5 Keys To Big Data Success5 Keys To Big Data Success
Think beyond technologies and techniques. How you engage with internal constituents and fund projects also may prove critical, a study says.
Big data success isn't just a matter of choosing the right business problems, data, technologies, and techniques. According to a study by Nemertes Research, big data success also depends on how you fund your projects, manage your data, and engage with internal constituents, and how your company approaches tech spending.
Nemertes' study, "2013-2014 Enterprise Technology Benchmark -- Big Data, Analytics and Virtualization," reveals strong correlations between practices around big data and success. Based on interviews with more than 200 IT leaders, the research measured success along the dimensions of decreased costs, increased revenues or the creation of new streams of revenue, as reported by the survey respondents.
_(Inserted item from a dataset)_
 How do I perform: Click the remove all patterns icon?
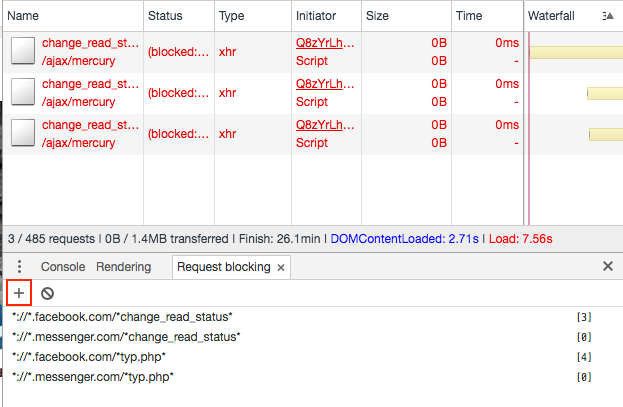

Here's a closer look at five factors that the most successful practitioners had in common:
Separate budgets. There's a strong correlation between having a dedicated big data budget and having success with big data, according to Nemertes. In its earliest surveys (in 2011), the research firm found that many companies were trying to fund big data initiatives out of their BI, data warehousing or marketing budgets. The latest survey finds that 60% of firms have separate big data budgets and another 5% are headed in that direction. The remaining 35% do not have separate big data budgets.
"Those with a separate budget are about 20% more successful those without separate budgets," said John Burke, principle research analyst at Nemertes, at last month's Big Data Conference in Chicago. "That makes sense because you're no longer competing with the app-development folks or the BI and data warehousing folks for how the money gets spent."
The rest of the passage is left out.